- San Francisco, California, Chicago, Illinois, New York City, New York, Seattle, Washington, Austin, Texas, San Diego, California USA

Information
- Type: Private
- Established: 2012; 14 years ago
- Founders: Shereef Bishay, Jesse Farmer, and Dave Hoover
- Closed: 2017
- Faculty: 40
- Enrollment: 450 (per year)
- Campus: Urban
- Owner: Kaplan, Inc.
- Website: devbootcamp.com

= Dev Bootcamp =

19-week coding bootcamp

Dev Bootcamp was an immersive 19-week coding bootcamp founded by Shereef Bishay, Jesse Farmer, and Dave Hoover in February 2012. It was designed to make graduates job-ready by the end of the program. Dev Bootcamp was headquartered in San Francisco, California, with additional locations Seattle, Chicago, New York City, Washington, D.C., San Diego, and Austin. It was acquired by for-profit education company Kaplan, Inc in 2014. Dev Bootcamp closed in 2017.

==The program==
The program was 9 weeks of remote work (called Phase 0) and then 9 weeks of intensive onsite training in professional web development, including Ruby on Rails, HTML5, CSS, and JavaScript. A week of career training followed the 18 weeks of technical training. The program took students with little or no prior programming experience and taught them the fundamentals of computer programming. The program's goal was to develop the necessary skills within the students to make them job-ready for an entry-level developer position. According to Hoover, applicants to the 2013 Chicago programs had varied backgrounds, ranging from students with Master's degrees in computer science to a Starbucks barista.
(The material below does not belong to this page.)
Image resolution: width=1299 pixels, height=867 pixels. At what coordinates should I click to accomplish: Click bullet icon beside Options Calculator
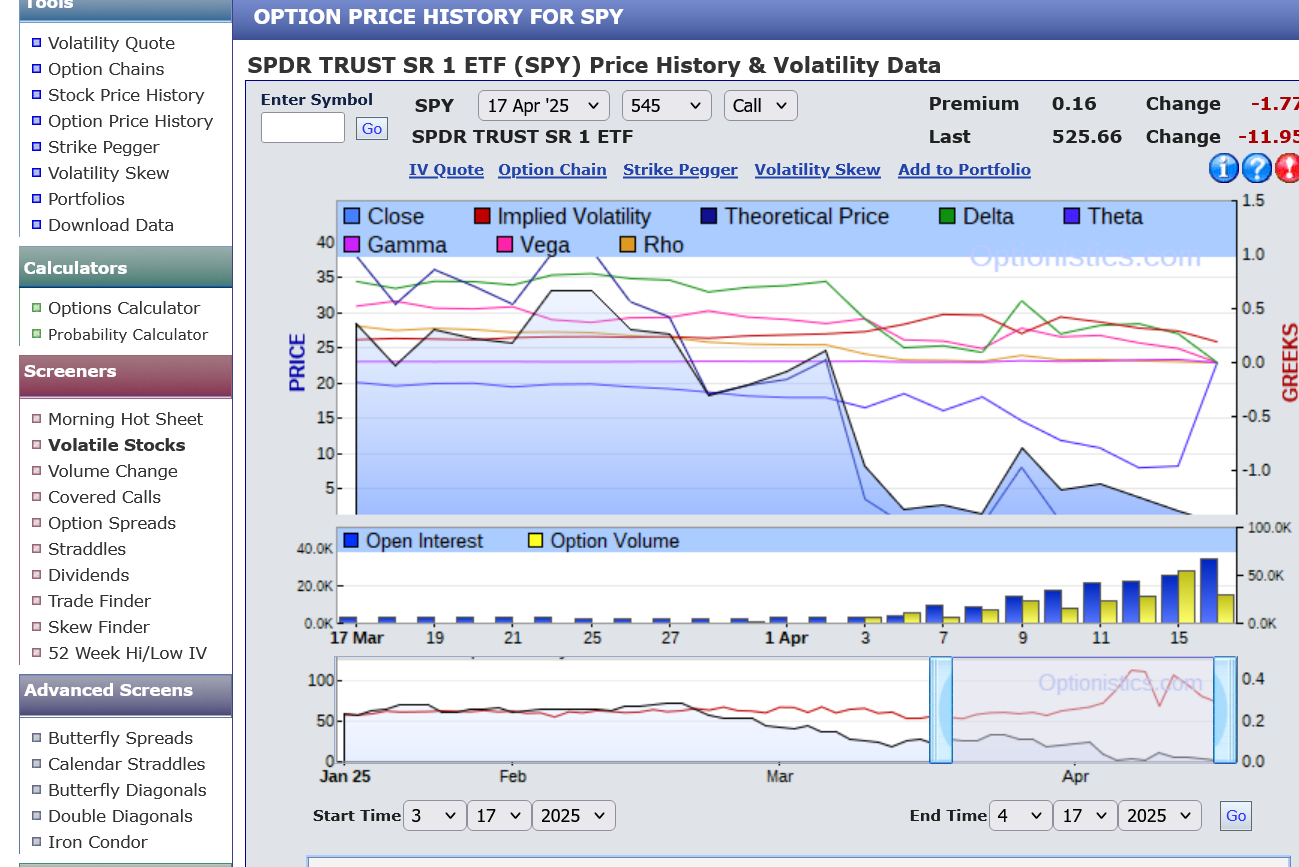click(x=37, y=308)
The program valued learning by building and doing; in contrast to traditional classrooms, Dev Bootcamp students worked through a series of programming challenges, usually working in pairs or small groups, which culminated in a final group project. The tuition costs were $13,950 in the New York and San Francisco locations, and $12,700 for the Chicago, San Diego, Austin, and Seattle locations for the 9-week, 40-hour-per-week program. Core class hours were weekdays 9am-6pm in San Francisco and 8am-5pm in Chicago. However, most students stayed nights and weekends, which amounted to an approximate 70–80 hours per week. Dev Bootcamp organized hiring days for technology companies to interview students. They then collected a referral fee from employers that hire their graduates, and they passed along part of that fee to the graduate in the form of a hiring bonus.

In 2015, Dev Bootcamp tested a remote teaching model in a pilot program in Columbus, Ohio, which was canceled after the first round even though four of its 14 enrollees had already found jobs. The company announced it was closing its doors on July 23, 2017 via a press release.

===Phases===
The program was divided into three core phases, each lasting three weeks. In the first phase, students learned some of the fundamentals of computer programming in Ruby, including algorithms and database querying. The next phase introduced front-end technologies and combined them with previously learned material. The final phase brought everything full-circle with the Ruby on Rails framework. In this phase, students built a web application from scratch.

Students were also required to remotely complete 9 weeks of preparation material before the on-location courses began.

==Reception==
After its founding in 2012, Dev Bootcamp was featured in the Chicago Tribune, Fast Company, Business Insider, TechCrunch, and Inc. Magazine. According to the company, 95% of the individuals who had graduated from Dev Bootcamp San Francisco that year found jobs, with an average starting salary of more than $85,000.